# Task to carry out:
Rewrite the rows starting with the line containing "Image resolution: width=1426" and going on through the line containing "coord(484,371)", replacing "Instruction" with "Command" and leaving everything else unchanged.

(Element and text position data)
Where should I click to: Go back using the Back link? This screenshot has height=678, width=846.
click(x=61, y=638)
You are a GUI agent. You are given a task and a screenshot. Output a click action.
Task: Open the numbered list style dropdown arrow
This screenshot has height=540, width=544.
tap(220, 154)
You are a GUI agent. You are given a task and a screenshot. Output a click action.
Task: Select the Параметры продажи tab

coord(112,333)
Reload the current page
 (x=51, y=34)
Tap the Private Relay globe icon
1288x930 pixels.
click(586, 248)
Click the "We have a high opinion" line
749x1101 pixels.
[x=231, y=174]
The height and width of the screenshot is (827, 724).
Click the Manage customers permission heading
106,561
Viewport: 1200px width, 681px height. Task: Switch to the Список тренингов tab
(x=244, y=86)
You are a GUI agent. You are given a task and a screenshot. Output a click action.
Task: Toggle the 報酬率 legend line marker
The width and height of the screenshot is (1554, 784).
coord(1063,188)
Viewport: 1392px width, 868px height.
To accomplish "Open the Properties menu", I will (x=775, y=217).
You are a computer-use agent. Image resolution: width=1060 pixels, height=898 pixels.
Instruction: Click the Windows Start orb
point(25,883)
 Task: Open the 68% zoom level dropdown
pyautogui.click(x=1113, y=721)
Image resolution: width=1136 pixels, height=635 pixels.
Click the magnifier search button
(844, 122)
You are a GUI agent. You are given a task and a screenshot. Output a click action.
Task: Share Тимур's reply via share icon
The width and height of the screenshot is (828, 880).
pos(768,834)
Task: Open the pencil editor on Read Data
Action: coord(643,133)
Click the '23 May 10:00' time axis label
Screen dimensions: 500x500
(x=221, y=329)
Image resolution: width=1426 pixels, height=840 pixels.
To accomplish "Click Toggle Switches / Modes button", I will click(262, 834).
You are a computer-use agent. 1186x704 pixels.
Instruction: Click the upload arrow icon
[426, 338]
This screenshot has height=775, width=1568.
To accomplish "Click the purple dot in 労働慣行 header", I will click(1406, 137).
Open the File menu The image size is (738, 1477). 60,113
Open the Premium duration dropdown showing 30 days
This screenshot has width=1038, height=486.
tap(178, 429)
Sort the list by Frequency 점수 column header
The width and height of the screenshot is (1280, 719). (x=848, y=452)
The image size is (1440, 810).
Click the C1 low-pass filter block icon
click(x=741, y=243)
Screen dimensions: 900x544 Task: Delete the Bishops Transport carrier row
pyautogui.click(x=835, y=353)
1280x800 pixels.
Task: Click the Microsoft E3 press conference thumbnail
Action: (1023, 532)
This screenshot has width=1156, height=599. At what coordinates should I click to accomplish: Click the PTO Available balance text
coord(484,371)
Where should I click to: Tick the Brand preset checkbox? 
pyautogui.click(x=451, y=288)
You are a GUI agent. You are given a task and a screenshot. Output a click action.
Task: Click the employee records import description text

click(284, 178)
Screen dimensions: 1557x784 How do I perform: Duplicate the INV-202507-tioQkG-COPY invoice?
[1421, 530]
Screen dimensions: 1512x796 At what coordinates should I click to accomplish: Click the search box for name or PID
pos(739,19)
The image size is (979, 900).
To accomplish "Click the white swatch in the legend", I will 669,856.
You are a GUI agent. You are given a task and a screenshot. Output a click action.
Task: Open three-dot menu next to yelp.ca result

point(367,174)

# Exercise response:
Image resolution: width=1426 pixels, height=840 pixels.
To accomplish "Click Toggle Switches / Modes button", I will click(262, 834).
You are a computer-use agent. 1186x704 pixels.
Command: Click the upload arrow icon
[426, 338]
This screenshot has height=775, width=1568.
To accomplish "Click the purple dot in 労働慣行 header", I will click(1406, 137).
Open the File menu The image size is (738, 1477). 60,113
Open the Premium duration dropdown showing 30 days
This screenshot has width=1038, height=486.
tap(178, 429)
Sort the list by Frequency 점수 column header
The width and height of the screenshot is (1280, 719). (x=848, y=452)
The image size is (1440, 810).
Click the C1 low-pass filter block icon
click(x=741, y=243)
Screen dimensions: 900x544 Task: Delete the Bishops Transport carrier row
pyautogui.click(x=835, y=353)
1280x800 pixels.
Task: Click the Microsoft E3 press conference thumbnail
Action: (1023, 532)
This screenshot has width=1156, height=599. At what coordinates should I click to accomplish: Click the PTO Available balance text
coord(484,371)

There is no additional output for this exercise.